Net Profit and Net Profit Excluding Non-Recurring Items: Both Down Over 29%
Net profit attributable to shareholders of the listed company was 249 million yuan, a significant year-on-year decrease of 29.69% compared to 354 million yuan in the same period last year; net profit excluding non-recurring items was 244 million yuan, down 30.77% year-on-year. The decline in net profit far exceeded that of revenue, mainly due to the change in performance base from revenue decline, compounded by increased R&D expenses and decreased investment income during the reporting period.
Earnings Per Share: Significant Decline
Basic earnings per share were 0.17 yuan/share, down 29.17% compared to 0.24 yuan/share in the same period last year; net profit excluding non-recurring items per share was 0.16 yuan/share, also showing a significant decline, consistent with the trend in net profit, reflecting a comprehensive retreat in the company’s profitability.
Expense Structure In-Depth Analysis
Selling Expenses: Slight Decline
Selling expenses were 117.23 million yuan, slightly down 0.23% year-on-year, remaining stable overall. In terms of composition, warehousing expenses significantly increased by 71.31% to 14.40 million yuan, while packaging expenses, employee compensation, claims, and other items all decreased to varying degrees, indicating an optimization in the expense structure.
Administrative Expenses: Up 12.50%
Administrative expenses were 168.76 million yuan, up 12.50% year-on-year. The main increase came from office and travel expenses, and intermediary agency fees, which rose by 30.07% and 88.08% year-on-year respectively, indicating an increase in the company’s investment in administrative management and external service procurement.
Financial Expenses: Soaring by 682.87%
Financial expenses surged by 682.87% year-on-year to 15.42 million yuan, mainly due to an increase in loan scale during the reporting period, which raised interest expenses, while foreign currency loan exchange losses also increased. Specifically, interest expenses rose from 11.18 million yuan to 14.04 million yuan, and exchange losses changed from -4.45 million yuan to 5.90 million yuan, both factors contributed to the rise in financial expenses.
R&D Expenses: Up 26.64%
R&D expenses were 235.52 million yuan, up 26.64% year-on-year. Investment was mainly focused on employee compensation, materials and fuel costs, design fees, etc., with design fees significantly increasing by 2549.95% year-on-year, indicating a notable increase in the company’s investment in R&D design. Throughout the year, multiple R&D projects were launched, including studies on the surface powder covering power and spraying technology of components, and the forming process of automotive rubber sealing strips based on rheology, most of which have achieved mass production or small batch trial production, laying a foundation for the enhancement of product competitiveness.

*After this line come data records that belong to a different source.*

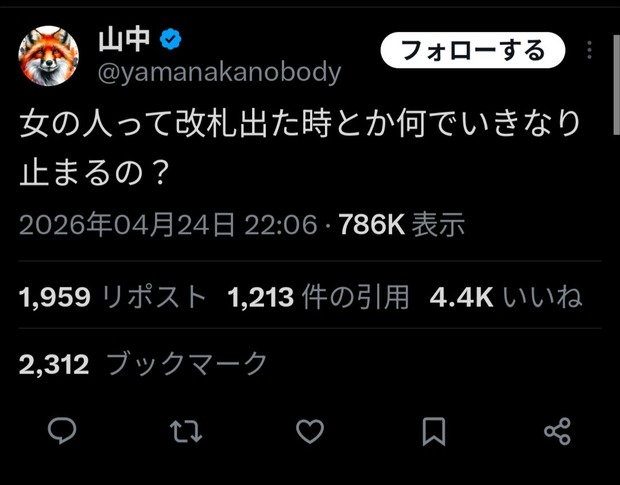The width and height of the screenshot is (620, 485).
Task: Click the 786K 表示 view count
Action: pos(402,225)
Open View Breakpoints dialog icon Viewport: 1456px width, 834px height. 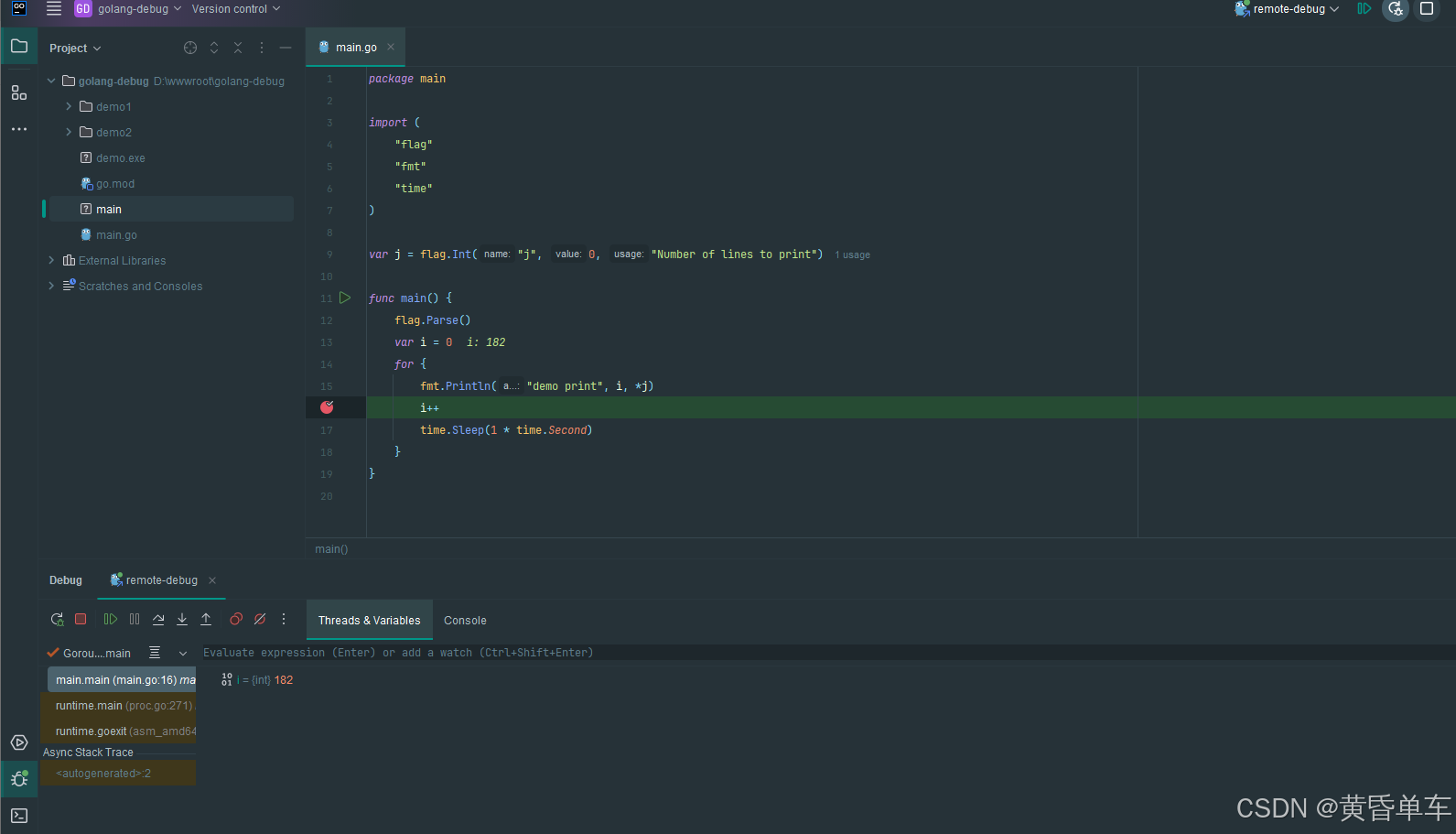[236, 620]
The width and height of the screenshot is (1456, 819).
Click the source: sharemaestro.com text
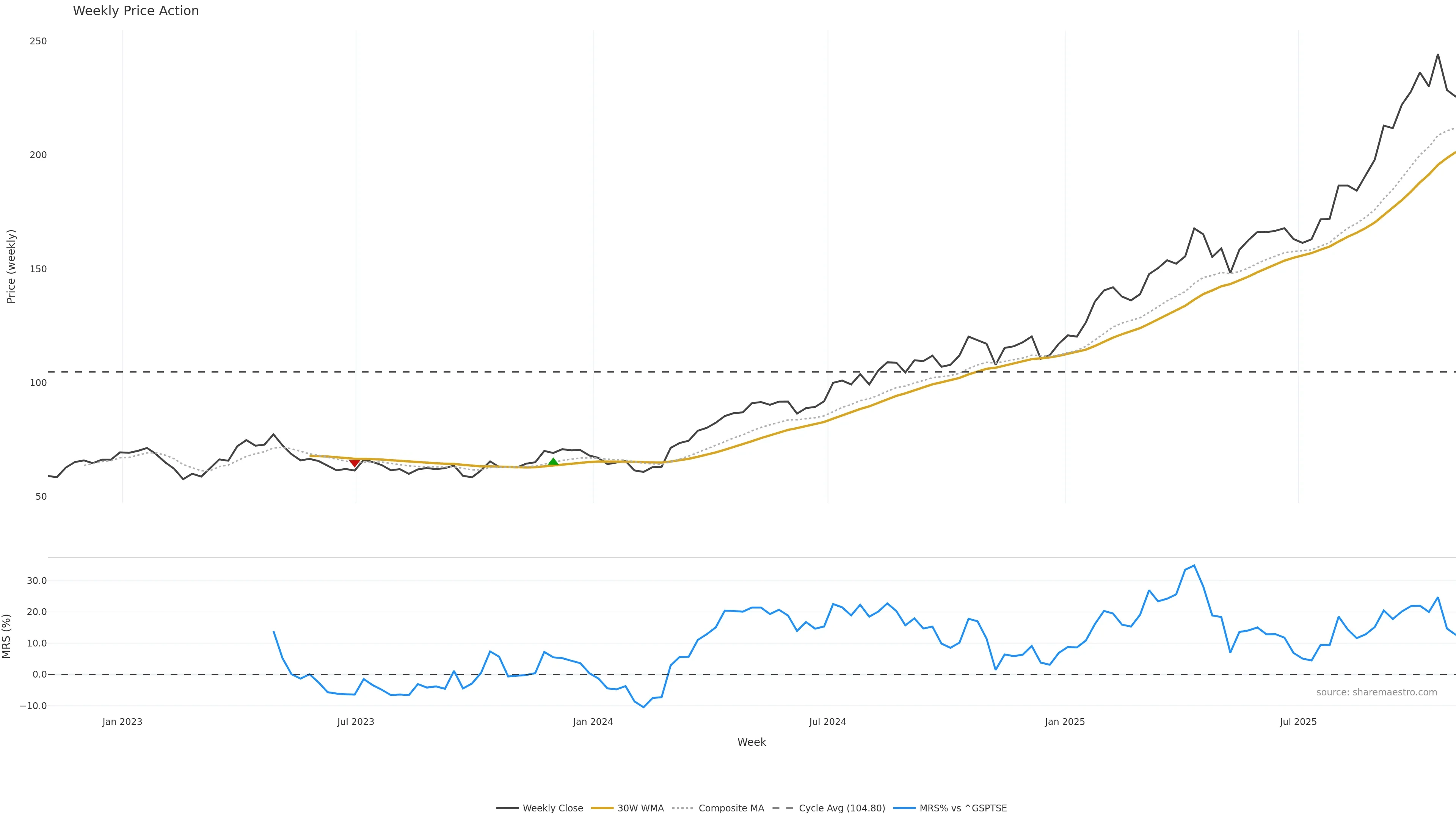point(1376,692)
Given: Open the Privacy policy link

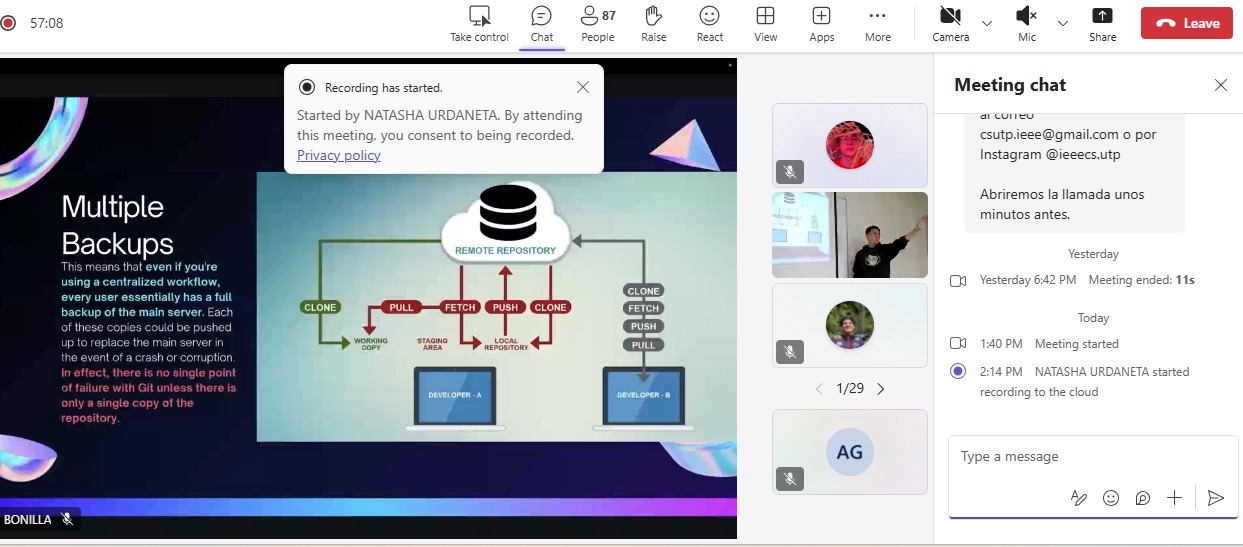Looking at the screenshot, I should point(338,155).
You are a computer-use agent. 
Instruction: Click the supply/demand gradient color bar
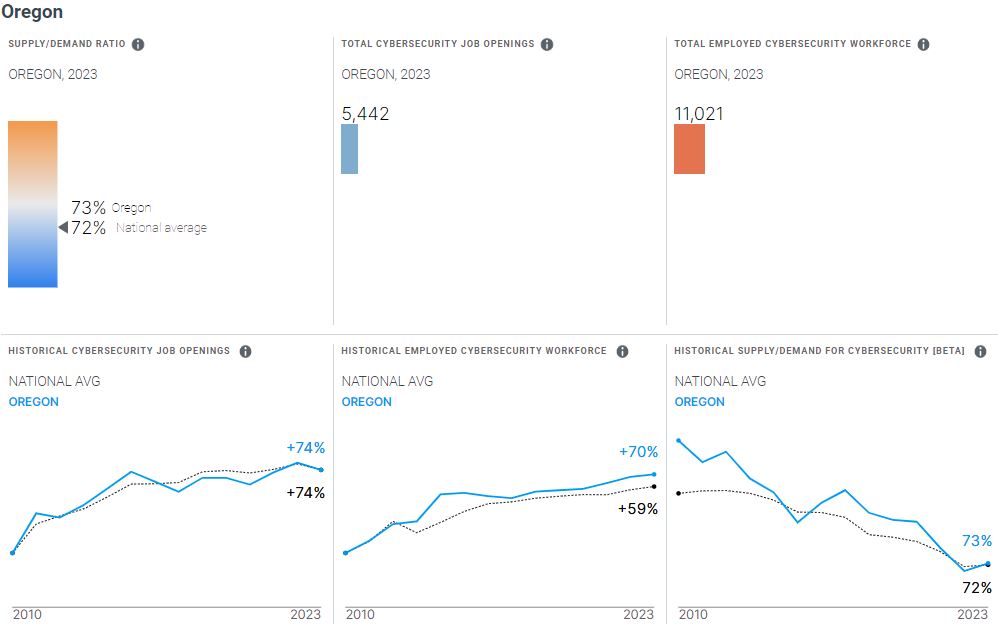[x=33, y=204]
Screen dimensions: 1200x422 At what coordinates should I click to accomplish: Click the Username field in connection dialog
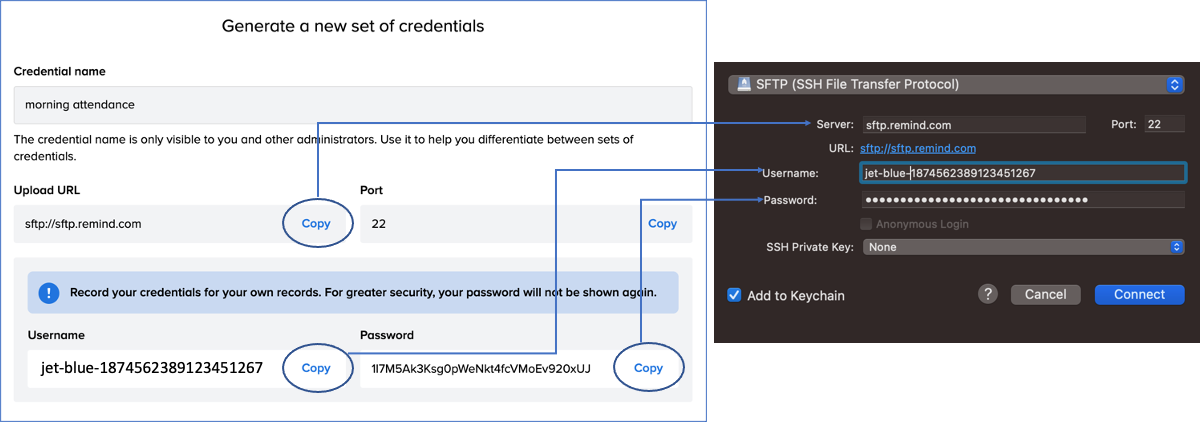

R&D Personnel Situation: Slight Decrease
At the end of the reporting period, the company had 266 R&D personnel, a decrease of 10.44% from 297 in the same period last year. The proportion of R&D personnel dropped from 5.98% to 5.68%. However, the number of undergraduate R&D personnel increased from 169 to 185, a year-on-year increase of 9.47%, indicating an optimization in the educational structure of the R&D team.
Cash Flow Situation Analysis
Operating Cash Flow: Down 23.84% Year-on-Year
Net cash flow from operating activities was 548.57 million yuan, down 23.84% year-on-year. The main reason was that cash received from sales of goods and services decreased from 3.234 billion yuan to 2.842 billion yuan, while cash paid for purchases of goods and services fell from 1.332 billion yuan to 1.160 billion yuan, with revenue decline being the main factor affecting the decrease in operating cash inflow.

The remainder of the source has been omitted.